Alors les matons qui étaient dans le couloir sont entrés pour me saisir.
(…) La directrice : si vous n’êtes pas contente, écrivez à la DI ou au batonnier. Moi je vais statuer.
— Non, vous avez la possibilité d’ajourner ce prétoire, pour qu’il se passe dans les règles. (…)

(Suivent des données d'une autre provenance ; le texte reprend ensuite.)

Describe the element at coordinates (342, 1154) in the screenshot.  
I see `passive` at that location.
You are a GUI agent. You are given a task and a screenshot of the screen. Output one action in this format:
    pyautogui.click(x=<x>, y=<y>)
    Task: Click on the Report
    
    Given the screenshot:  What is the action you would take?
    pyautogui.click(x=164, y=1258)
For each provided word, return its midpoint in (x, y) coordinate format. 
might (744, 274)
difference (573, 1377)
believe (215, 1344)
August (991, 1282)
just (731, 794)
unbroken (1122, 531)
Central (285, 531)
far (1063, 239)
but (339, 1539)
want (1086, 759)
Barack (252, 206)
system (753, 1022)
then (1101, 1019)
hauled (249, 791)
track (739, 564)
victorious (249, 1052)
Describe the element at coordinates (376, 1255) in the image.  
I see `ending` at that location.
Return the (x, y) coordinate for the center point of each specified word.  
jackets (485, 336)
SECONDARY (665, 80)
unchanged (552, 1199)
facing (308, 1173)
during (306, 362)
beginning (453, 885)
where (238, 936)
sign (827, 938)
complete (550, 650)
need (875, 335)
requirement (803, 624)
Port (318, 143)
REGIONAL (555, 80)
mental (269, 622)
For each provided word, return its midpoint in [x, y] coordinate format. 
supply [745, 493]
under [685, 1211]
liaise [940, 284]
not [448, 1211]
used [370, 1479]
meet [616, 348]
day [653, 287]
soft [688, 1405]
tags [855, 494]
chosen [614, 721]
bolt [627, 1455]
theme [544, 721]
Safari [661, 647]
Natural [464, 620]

— Les commis d’office ne se déplacent pas pour une seule personne, je n’y peux rien. Alors maintenant, c’est à vous de décider si on vous ramène en cellule tout de suite ou si vous vous expliquez sur l’agression de ce surveillant.
— …
— Ok, emmenez-la !
Ils me sont tombé dessus à 10 et m’ont menottée. Je me débattais (sans une insulte) et mon pull et tee-shirt me sont passés au dessus de la tête. Torse nue, portée par ces gars, alors que je criais « Je n’agresse personne, moi ! », ça avait un côté « la Liberté guidant le peuple », mais ça manquait de témoins pour la postérité ! 🙂
Au mitard, ils m’ont démenottée alors qu’un maton avait un genou sur ma gorge. Je lui ai dit « Retire ton genou de là, je pourrais te mordre » et je me suis pris une baffe. J’ai ensuite essayé de bloquer la porte du sas. _ L’un a dit : « On la menotte au pied du lit ? », mais ils m’ont glissée dessous et sont arrivés à fermer le sas, comme d’habitude. (…)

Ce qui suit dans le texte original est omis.